» **TASK DIRECTIONS**:
From the line that contains "Image resolution: width=684, height=2576." to the last line of the data, every line is to be transcribed exactly; no other line is to be included.

[Items from a dataset]
[Start of section]

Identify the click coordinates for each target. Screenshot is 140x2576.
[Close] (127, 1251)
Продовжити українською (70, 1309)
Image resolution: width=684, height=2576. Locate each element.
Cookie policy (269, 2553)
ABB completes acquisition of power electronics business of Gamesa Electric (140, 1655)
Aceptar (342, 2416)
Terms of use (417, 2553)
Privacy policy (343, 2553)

[End of section]

» **RESULT OF THE TASK**:
Image resolution: width=684, height=2576. Locate each element.
Cookie policy (269, 2553)
ABB completes acquisition of power electronics business of Gamesa Electric (140, 1655)
Aceptar (342, 2416)
Terms of use (417, 2553)
Privacy policy (343, 2553)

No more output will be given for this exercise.